Stored items
★ ★ ★ ★ ★
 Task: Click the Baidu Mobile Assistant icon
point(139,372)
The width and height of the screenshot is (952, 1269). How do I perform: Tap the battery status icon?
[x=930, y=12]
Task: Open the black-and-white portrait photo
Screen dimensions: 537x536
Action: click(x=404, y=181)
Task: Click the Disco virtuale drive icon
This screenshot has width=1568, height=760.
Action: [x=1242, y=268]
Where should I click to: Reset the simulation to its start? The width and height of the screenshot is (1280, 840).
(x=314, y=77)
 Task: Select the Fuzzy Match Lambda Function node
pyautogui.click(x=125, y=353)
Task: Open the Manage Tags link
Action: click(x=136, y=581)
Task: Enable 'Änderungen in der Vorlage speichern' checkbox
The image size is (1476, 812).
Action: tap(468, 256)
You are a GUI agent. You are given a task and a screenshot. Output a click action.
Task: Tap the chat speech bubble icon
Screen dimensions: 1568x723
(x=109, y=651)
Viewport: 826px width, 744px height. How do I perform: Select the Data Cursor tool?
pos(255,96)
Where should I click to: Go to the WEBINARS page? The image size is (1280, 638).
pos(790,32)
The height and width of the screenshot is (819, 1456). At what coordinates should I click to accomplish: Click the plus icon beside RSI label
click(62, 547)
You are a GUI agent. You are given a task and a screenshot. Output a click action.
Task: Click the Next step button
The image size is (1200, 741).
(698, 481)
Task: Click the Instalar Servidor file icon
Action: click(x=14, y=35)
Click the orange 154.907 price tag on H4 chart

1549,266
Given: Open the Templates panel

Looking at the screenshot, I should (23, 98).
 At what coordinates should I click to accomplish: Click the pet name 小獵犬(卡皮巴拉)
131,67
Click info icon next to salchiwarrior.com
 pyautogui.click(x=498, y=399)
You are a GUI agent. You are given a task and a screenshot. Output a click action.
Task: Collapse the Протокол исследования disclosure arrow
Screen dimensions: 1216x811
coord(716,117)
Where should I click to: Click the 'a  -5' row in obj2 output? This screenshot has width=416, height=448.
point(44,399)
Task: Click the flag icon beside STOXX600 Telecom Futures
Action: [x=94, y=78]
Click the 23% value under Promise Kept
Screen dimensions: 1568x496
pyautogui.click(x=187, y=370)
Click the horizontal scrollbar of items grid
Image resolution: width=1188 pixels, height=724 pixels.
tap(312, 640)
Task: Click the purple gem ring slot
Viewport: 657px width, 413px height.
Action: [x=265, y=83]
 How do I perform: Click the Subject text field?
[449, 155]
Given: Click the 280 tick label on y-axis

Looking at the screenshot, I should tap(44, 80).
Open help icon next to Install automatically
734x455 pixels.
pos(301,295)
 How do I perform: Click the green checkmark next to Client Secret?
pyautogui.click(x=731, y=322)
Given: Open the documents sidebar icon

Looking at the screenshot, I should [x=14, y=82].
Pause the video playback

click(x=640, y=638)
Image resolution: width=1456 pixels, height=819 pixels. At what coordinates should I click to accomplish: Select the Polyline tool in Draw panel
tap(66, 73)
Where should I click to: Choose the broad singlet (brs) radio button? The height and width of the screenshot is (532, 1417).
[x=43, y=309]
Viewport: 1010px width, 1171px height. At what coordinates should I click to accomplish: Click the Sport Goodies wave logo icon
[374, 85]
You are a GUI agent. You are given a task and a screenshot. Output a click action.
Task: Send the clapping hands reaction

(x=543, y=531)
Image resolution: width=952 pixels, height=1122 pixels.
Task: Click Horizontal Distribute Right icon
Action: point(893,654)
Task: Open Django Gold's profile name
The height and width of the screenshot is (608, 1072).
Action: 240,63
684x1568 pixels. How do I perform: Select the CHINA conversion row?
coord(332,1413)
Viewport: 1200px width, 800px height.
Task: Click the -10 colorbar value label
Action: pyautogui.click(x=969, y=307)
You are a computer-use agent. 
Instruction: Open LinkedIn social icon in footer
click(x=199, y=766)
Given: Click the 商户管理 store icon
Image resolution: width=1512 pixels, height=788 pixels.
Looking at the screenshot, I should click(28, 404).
★ ★ ★ ★ ★
**Instructions for the task:**
Retype every line up to and including the one that contains "Task: Click the Next step button", beginning at the first line of the records, with no edits.

**Result of the exercise:**
 Task: Click the Baidu Mobile Assistant icon
point(139,372)
The width and height of the screenshot is (952, 1269). How do I perform: Tap the battery status icon?
[x=930, y=12]
Task: Open the black-and-white portrait photo
Screen dimensions: 537x536
Action: click(x=404, y=181)
Task: Click the Disco virtuale drive icon
This screenshot has width=1568, height=760.
Action: [x=1242, y=268]
Where should I click to: Reset the simulation to its start? The width and height of the screenshot is (1280, 840).
(x=314, y=77)
 Task: Select the Fuzzy Match Lambda Function node
pyautogui.click(x=125, y=353)
Task: Open the Manage Tags link
Action: click(x=136, y=581)
Task: Enable 'Änderungen in der Vorlage speichern' checkbox
The image size is (1476, 812).
Action: tap(468, 256)
You are a GUI agent. You are given a task and a screenshot. Output a click action.
Task: Tap the chat speech bubble icon
Screen dimensions: 1568x723
(x=109, y=651)
Viewport: 826px width, 744px height. How do I perform: Select the Data Cursor tool?
pos(255,96)
Where should I click to: Go to the WEBINARS page? The image size is (1280, 638).
pos(790,32)
The height and width of the screenshot is (819, 1456). At what coordinates should I click to accomplish: Click the plus icon beside RSI label
click(62, 547)
You are a GUI agent. You are given a task and a screenshot. Output a click action.
Task: Click the Next step button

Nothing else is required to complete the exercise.